▶ _EXCERPT PROVIDED_
....

From: Sean Kelly on
I'm using some code to perform learned sparse coding for the visual system. For each set of basis functions I need to minimize their coefficients (i've chosen to use GPSR to do so). The below parfor should be sufficient and is identical to all the parfor loops i've written before, but this one shows zero speed gains. While I don't have access to the time spent in GPSR_Basic while it's running parfor, the thread blocking calls account for 90% of the runtime (according to Profiler), and I assume that those roughly correspond to time spent in GPSR_Basic, assuming minimal parfor overhead since it's a local matlabpool.

If I run the exact same script, dropping the par from parfor, the wall time remains exactly the same. No errors are presented by MATLAB regarding the parallelization, but a look at the resource utilization as shown by windows reveals that 3 of my cores (given 3 workers are assigned) are not being particularly used (overall CPU utilization jumps from 4% to 35%, so one might expect a single core is being used). If I put a disp(idx2) at the beginning of the parfor, I can see that 3 workers are in fact initialized as I get 3 indexes displayed concurrently each "tick".

So I guess the question is: without looking deeply into the construction of GPSR_Baisc, what kinds of coding structure within it could cause it to be as slow in parallel as it is serial? Each call to the function takes 6 ms (roughly) so is it just likely that my system is hitting an IO wall and the function simply cannot run any faster?

....

Items drawn from a data source

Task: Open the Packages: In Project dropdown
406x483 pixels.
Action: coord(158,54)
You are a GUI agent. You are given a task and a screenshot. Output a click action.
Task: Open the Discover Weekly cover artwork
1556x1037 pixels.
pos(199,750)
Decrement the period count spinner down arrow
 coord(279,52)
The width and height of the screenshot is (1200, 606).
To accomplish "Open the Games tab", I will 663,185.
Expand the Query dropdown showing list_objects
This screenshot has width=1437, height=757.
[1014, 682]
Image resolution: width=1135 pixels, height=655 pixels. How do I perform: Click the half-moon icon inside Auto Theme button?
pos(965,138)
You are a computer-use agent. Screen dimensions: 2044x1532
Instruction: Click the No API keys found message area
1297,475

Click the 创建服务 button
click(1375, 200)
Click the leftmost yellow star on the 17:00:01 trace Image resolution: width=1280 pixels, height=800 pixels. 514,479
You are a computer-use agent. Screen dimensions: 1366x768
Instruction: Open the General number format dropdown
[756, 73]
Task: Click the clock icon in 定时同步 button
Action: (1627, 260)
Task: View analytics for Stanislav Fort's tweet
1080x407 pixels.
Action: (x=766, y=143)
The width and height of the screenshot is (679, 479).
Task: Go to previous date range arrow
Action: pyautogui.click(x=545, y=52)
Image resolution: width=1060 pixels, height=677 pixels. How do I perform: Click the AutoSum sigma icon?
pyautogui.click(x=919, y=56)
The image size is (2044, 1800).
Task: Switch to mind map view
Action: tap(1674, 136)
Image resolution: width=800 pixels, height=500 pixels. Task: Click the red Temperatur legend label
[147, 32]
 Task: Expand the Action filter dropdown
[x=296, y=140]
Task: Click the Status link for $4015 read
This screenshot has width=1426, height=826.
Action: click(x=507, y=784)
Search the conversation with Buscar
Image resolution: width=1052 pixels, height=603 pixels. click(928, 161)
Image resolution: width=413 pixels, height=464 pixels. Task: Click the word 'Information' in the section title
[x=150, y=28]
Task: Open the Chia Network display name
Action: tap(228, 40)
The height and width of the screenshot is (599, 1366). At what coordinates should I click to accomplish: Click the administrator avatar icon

....

▶ _PARTS OF THE EXERCISE_
**1.** Answer these questions about the forum post on the parfor loop with no speed gain:
(a) According to Profiler, what share of the runtime do the thread blocking calls account for?
(b) Between which two values does overall CPU utilization jump?
(c) Roughly how long does each call to the function take?
**2.** Go on with the forum post about the parfor loop that shows no speed gain, picking up after its final question.

▶ _EXPECTED RESULTS_
**1.**
(a) 90%
(b) From 4% to 35%
(c) About 6 ms

**2.**
parfor idx2 = 1:100

xmin = randi([1, 512-16]);
ymin = randi([1, 512-16]);
whichimg = randi([1, 10]);

baseimage = im{whichimg}(ymin:ymin+15,xmin:xmin+15);

baseimage = reshape(baseimage,16*16,1);
sigma = var(baseimage);

x = GPSR_Basic(baseimage,pred,.1,'Verbose',0);

ihat = pred*x;

resid(idx2,:) = baseimage-ihat;
weights(idx2,:) = x;
end
From: Edric M Ellis on
"Sean Kelly" <stkelly85(a)not.gmail.com> writes:

> So I guess the question is: without looking deeply into the
> construction of GPSR_Baisc, what kinds of coding structure within it
> could cause it to be as slow in parallel as it is serial? Each call to
> the function takes 6 ms (roughly) so is it just likely that my system
> is hitting an IO wall and the function simply cannot run any faster?

It's certainly possible that you could be hitting a wall with memory
bandwidth, especially if PARFOR is working as expected for you
otherwise. For example, addition of large arrays is typically memory
bound since the amount of computation required for each element of the
array is small compared to the memory transfer required. (This is
sometimes referred to as "arithmetic intensity", especially for GPU
computations).

Cheers,

Edric.